» **Selected excerpt**
——————————

- Church: Roman Catholic
- Diocese: Ardagh and Clonmacnoise
- Appointed: 5 April 2023
- Installed: 18 June 2023
- Predecessor: Francis Duffy
- Previous posts: Chancellor of the Diocese of Meath Chaplain at St Mary's Hospital Executive Secretary of the Council for Education of the Irish Catholic Bishops' Conference President of the Secretariat for Secondary Schools President, Principal and Teacher at St Finian's College Lecturer at Milltown Institute of Theology and Philosophy

Orders
- Ordination: 20 June 1982
- Consecration: 18 June 2023 by Eamon Martin

Personal details
- Born: 27 January 1958 (age 68) Mullingar, County Westmeath, Ireland
- Parents: Thomas Connell; Philomena Begley;
- Alma mater: National University of Ireland, Maynooth St Patrick's College, Maynooth

= Paul Connell =

Irish Roman Catholic prelate (born 1958)

Paul Connell (born 27 January 1958), known as Biggles, is an Irish Roman Catholic priest who was appointed Bishop-elect of Ardagh and Clonmacnoise on 5 April 2023.

== Early life and education ==
Connell was born in Mullingar, County Westmeath, on 27 January 1958, the second of four children to Thomas and Philomena Connell (née Begley). He attended primary school at Scoil Mhuire CBS and secondary school at St Finian's College, completing his Leaving Certificate in 1975.

——————————

Stored items:
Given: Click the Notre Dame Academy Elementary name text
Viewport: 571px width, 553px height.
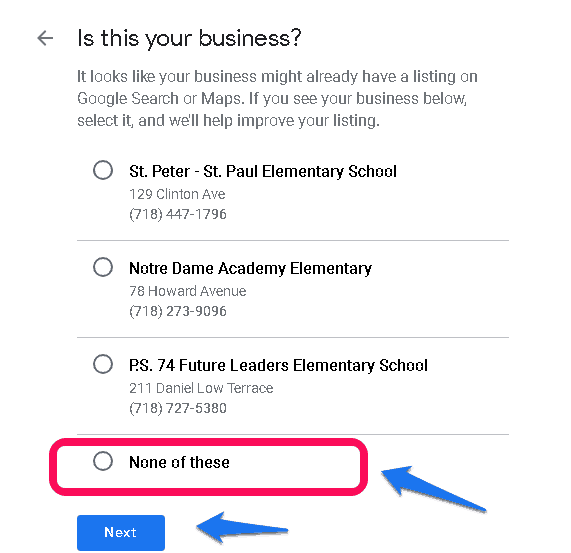Looking at the screenshot, I should [251, 269].
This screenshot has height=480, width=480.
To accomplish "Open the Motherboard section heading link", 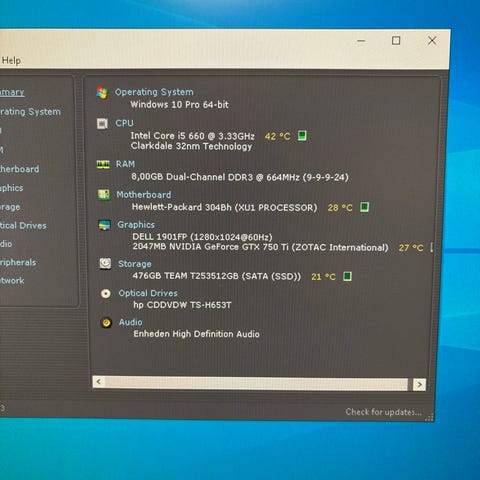I will [x=144, y=195].
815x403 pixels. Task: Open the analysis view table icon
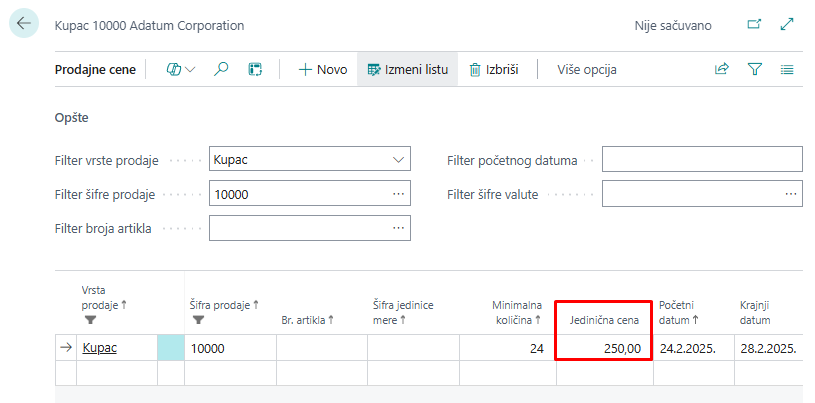255,69
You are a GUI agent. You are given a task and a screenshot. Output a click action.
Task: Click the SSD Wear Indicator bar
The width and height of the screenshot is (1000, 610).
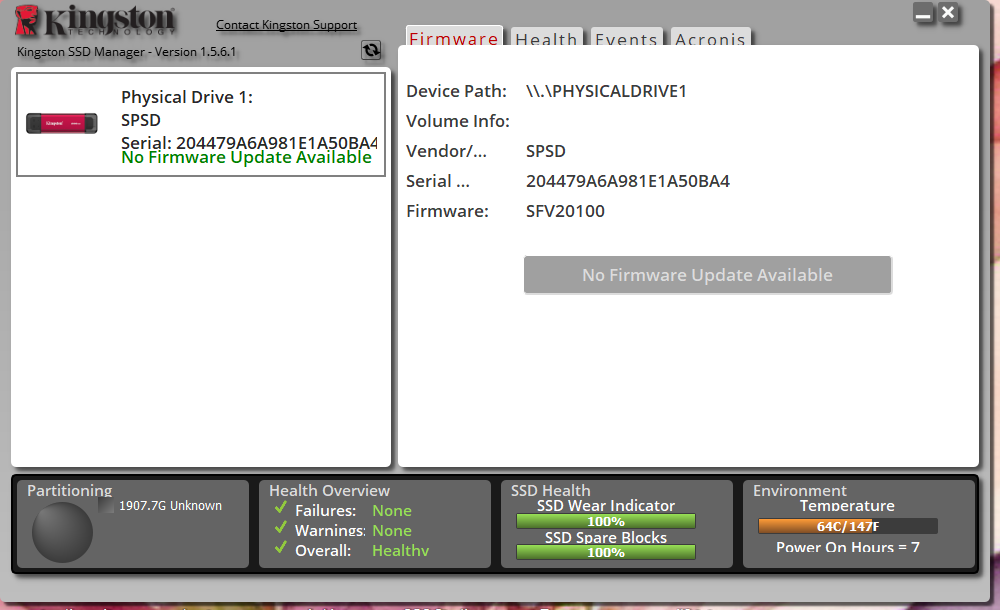point(605,521)
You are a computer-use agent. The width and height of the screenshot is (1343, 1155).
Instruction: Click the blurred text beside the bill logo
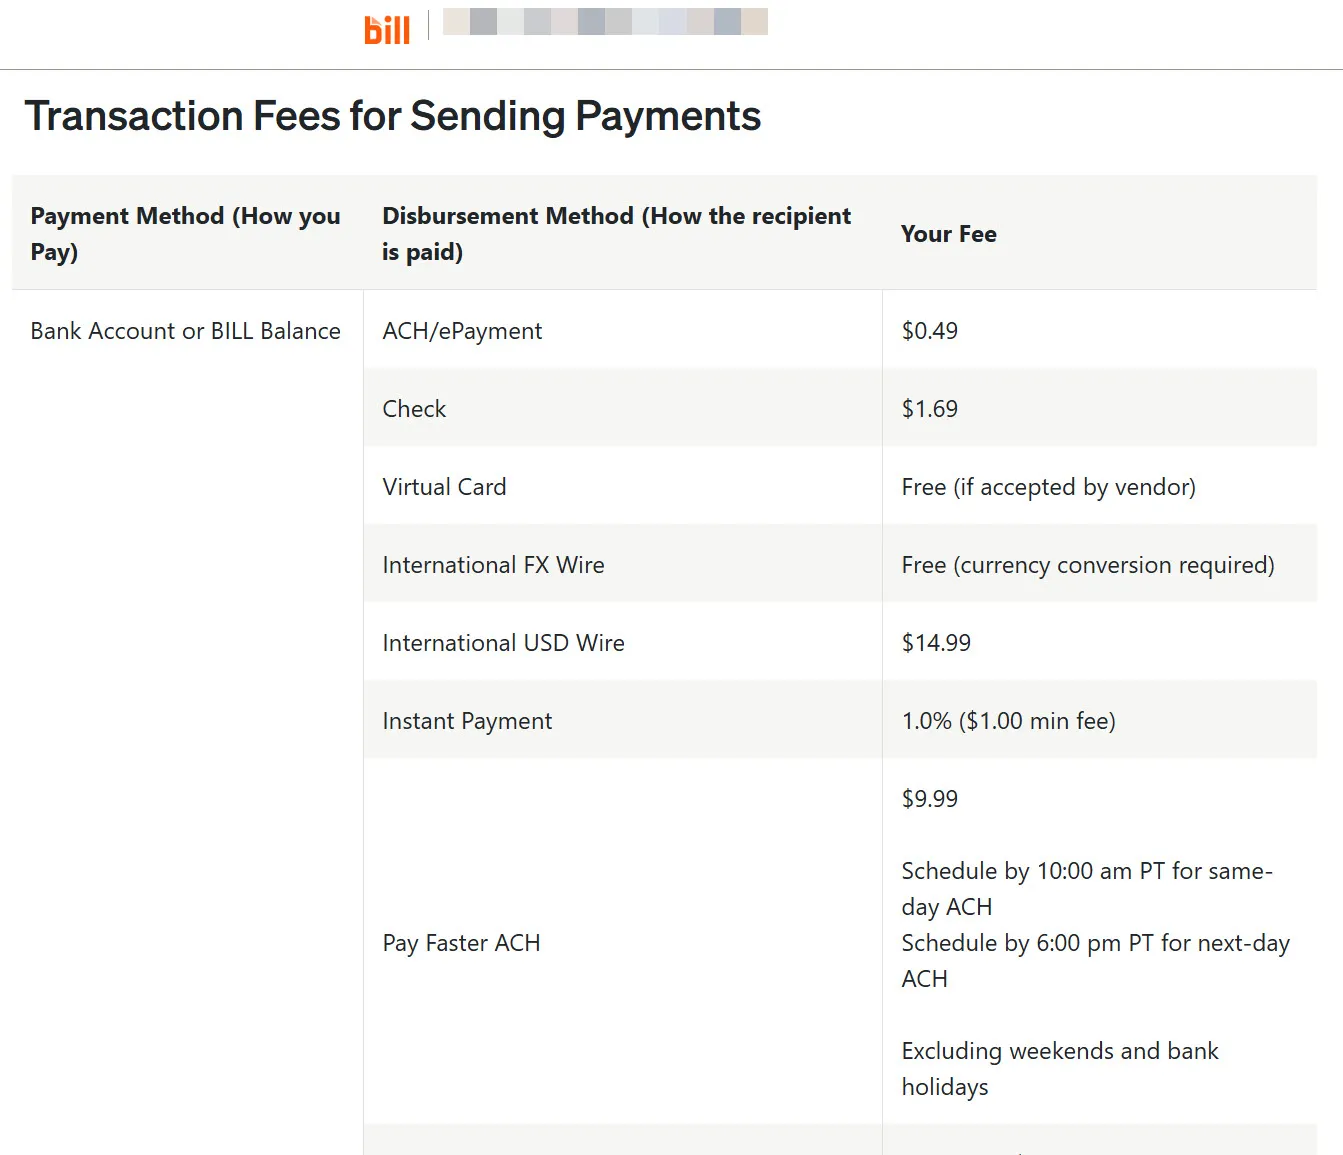pyautogui.click(x=605, y=22)
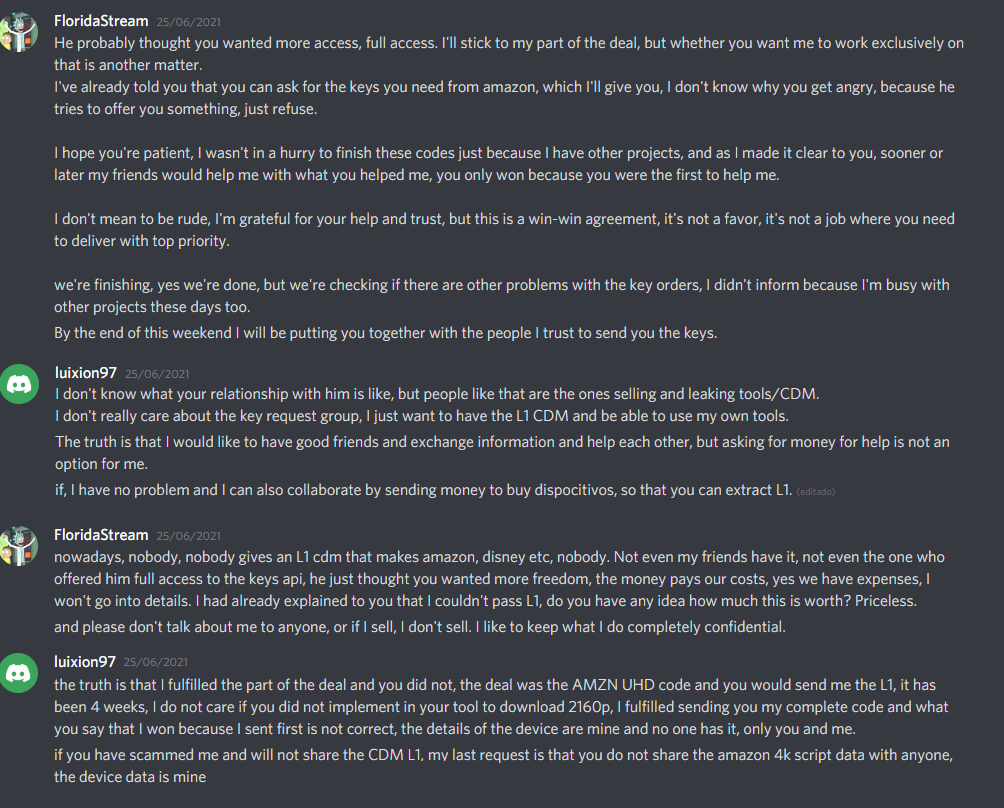Open FloridaStream username on top message
Screen dimensions: 1004x808
coord(101,21)
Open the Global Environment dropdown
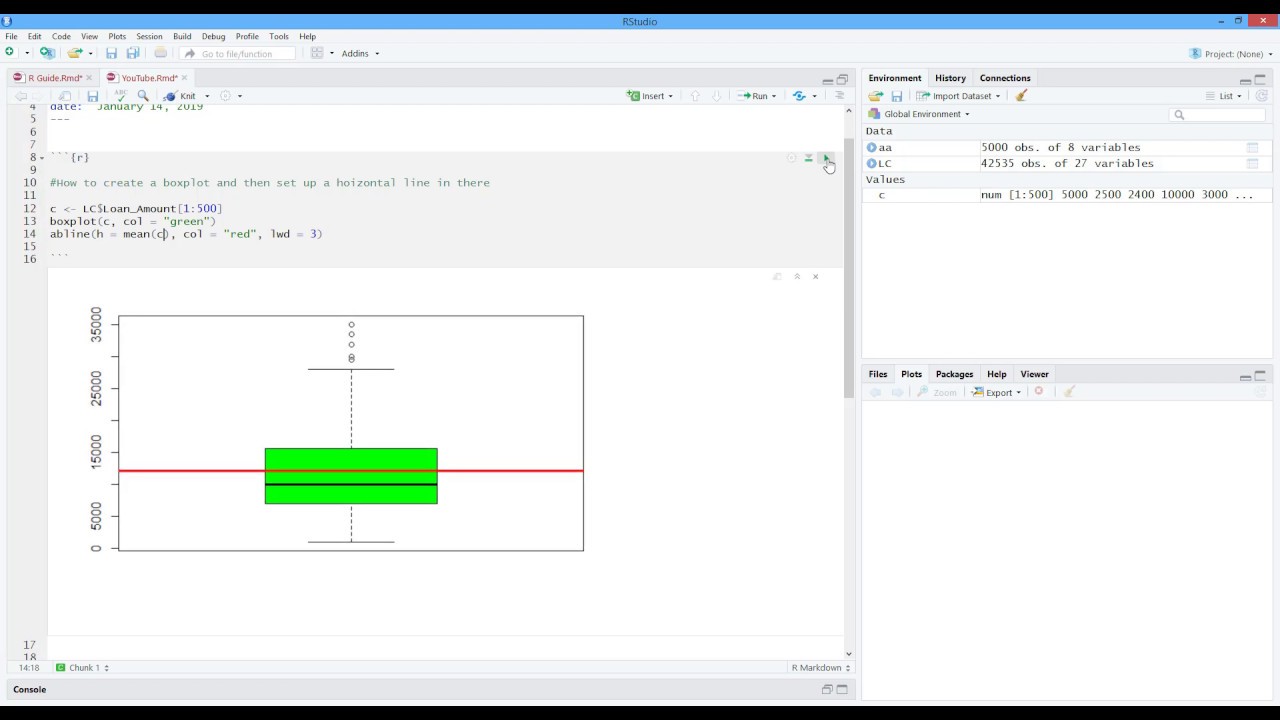The height and width of the screenshot is (720, 1280). pos(919,114)
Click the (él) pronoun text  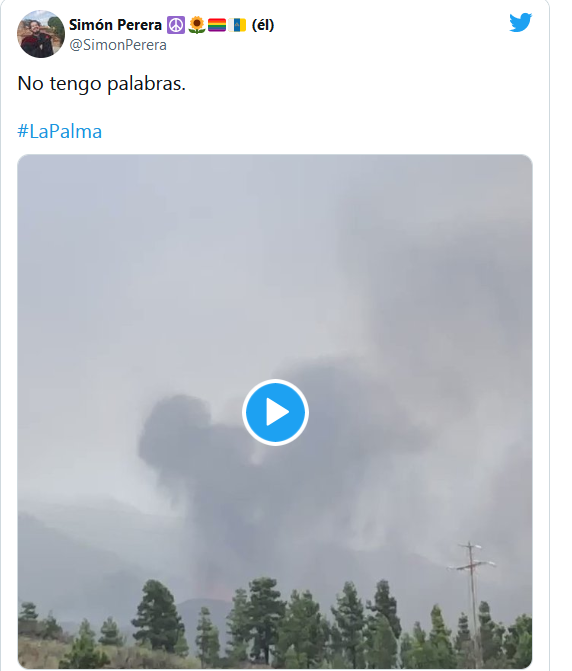tap(263, 25)
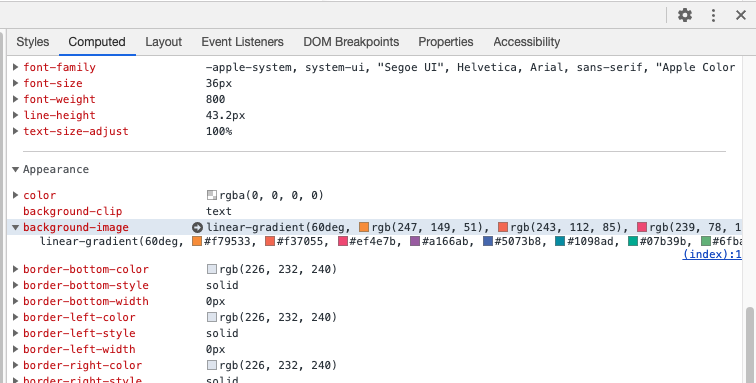The height and width of the screenshot is (383, 756).
Task: Open the Event Listeners tab
Action: [x=243, y=42]
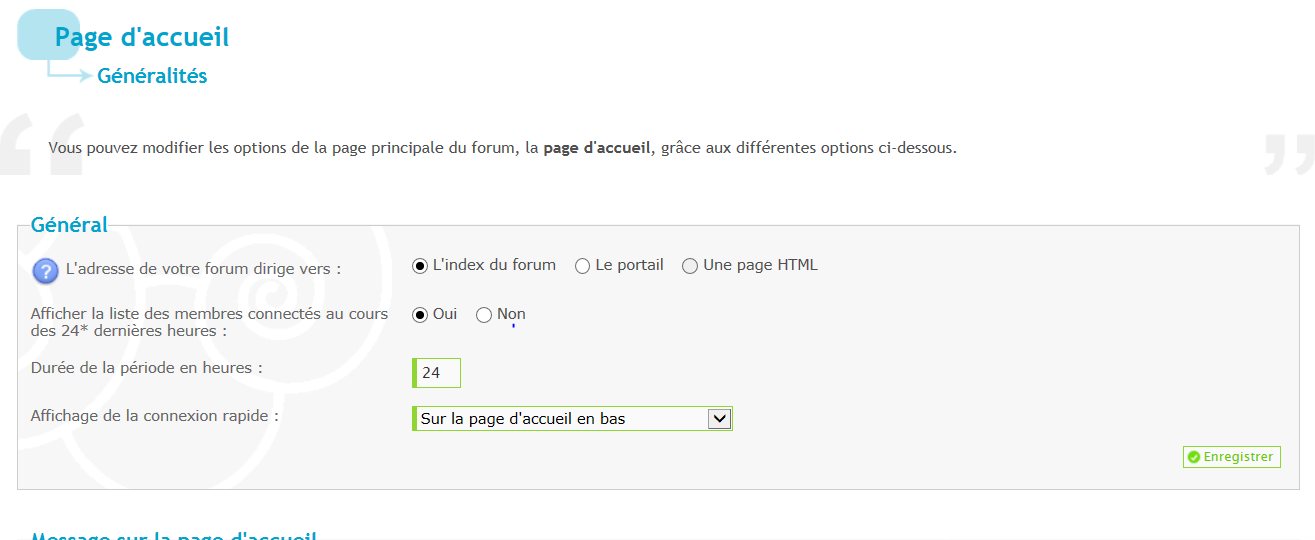Click the "Général" section legend
Screen dimensions: 1315x540
coord(69,225)
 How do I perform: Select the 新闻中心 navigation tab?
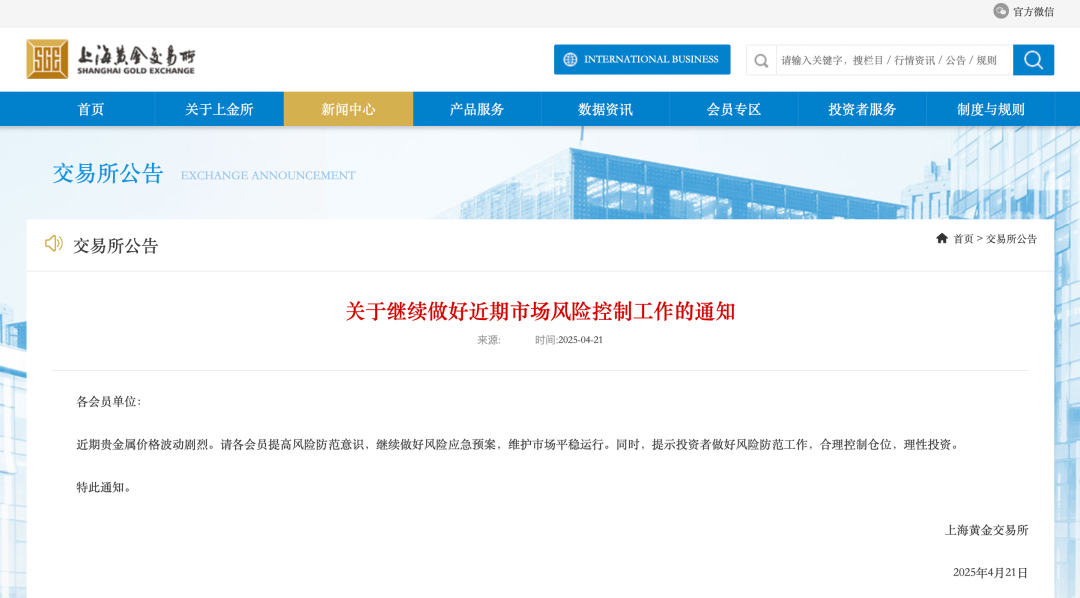[x=348, y=109]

——————————

» **Parts of the exercise**
**1.** For each statement, say whether it agrees with the text on Paul Connell, answering yes or no and quoting the words of the text that decide it. (a) Connell was installed on the same day he was consecrated. (b) Connell was the eldest of his parents' children. (c) Connell completed his Leaving Certificate in 1976.
**2.** What nickname is Paul Connell known by, according to the text on Paul Connell?
**3.** Please list every distinct full date (day, month and year) that appears in the text on Paul Connell, with what each one marks.
The stored items are separate material, unrelated to the text on Paul Connell.

» **Results for each task**
**1.**
(a) Yes: "Installed: 18 June 2023" and "Consecration: 18 June 2023 by Eamon Martin"
(b) No: "the second of four children"
(c) No: "completing his Leaving Certificate in 1975"

**2.** Biggles

**3.**
- 27 January 1958: birth
- 20 June 1982: ordination
- 5 April 2023: appointment as Bishop-elect of Ardagh and Clonmacnoise
- 18 June 2023: installation and consecration